## Given records
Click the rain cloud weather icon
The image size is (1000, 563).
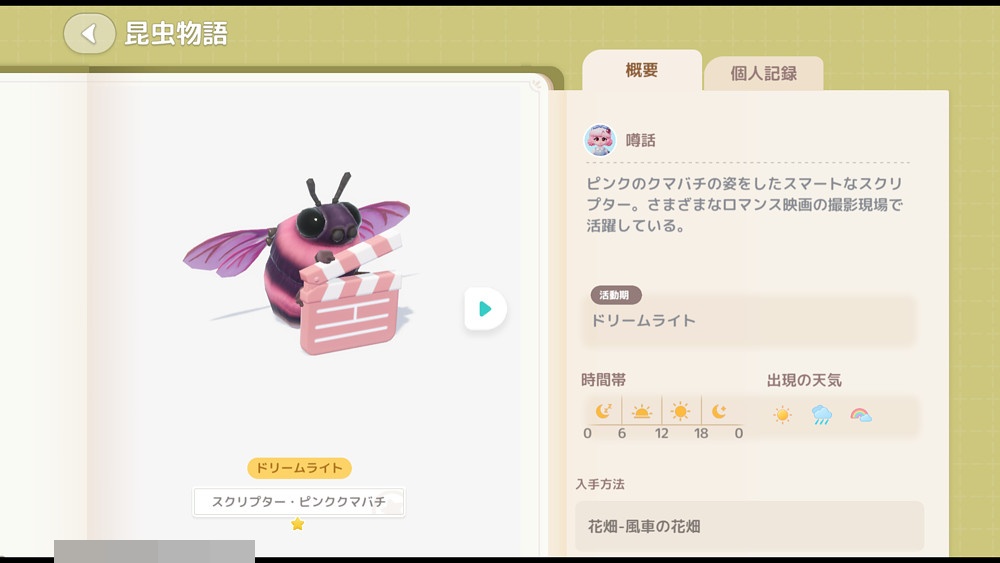pos(821,415)
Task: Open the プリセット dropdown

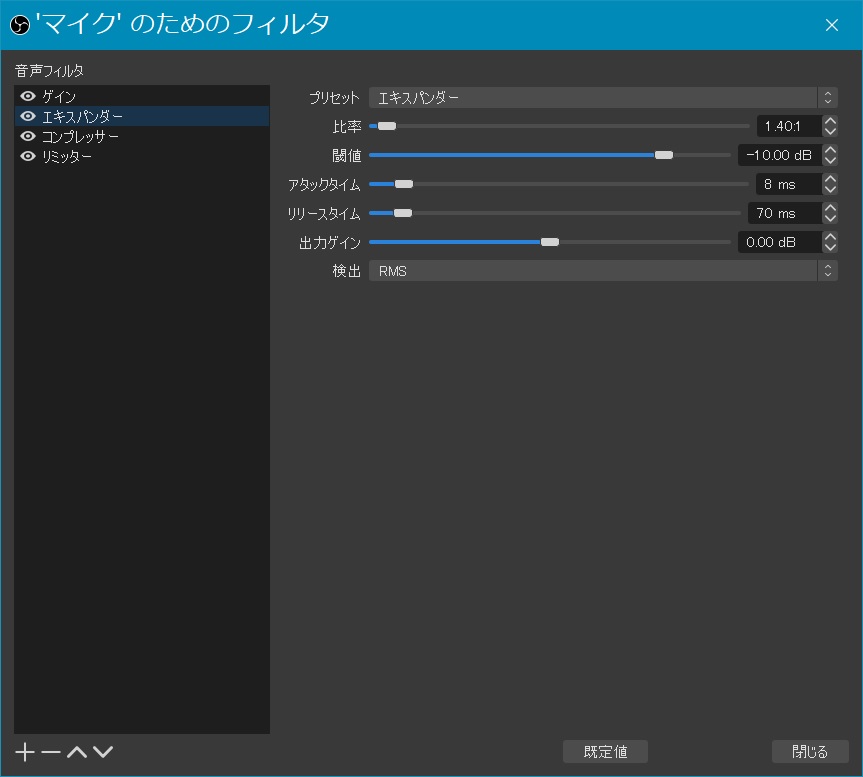Action: click(602, 98)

## Task description
Reproduce exactly, and only, the lines from the one with "The image size is (1000, 563)." to the final line of the listing above; the pictures are to be left out.

## Answer to the problem
The image size is (1000, 563).
pos(821,415)
Task: Open the プリセット dropdown

Action: click(602, 98)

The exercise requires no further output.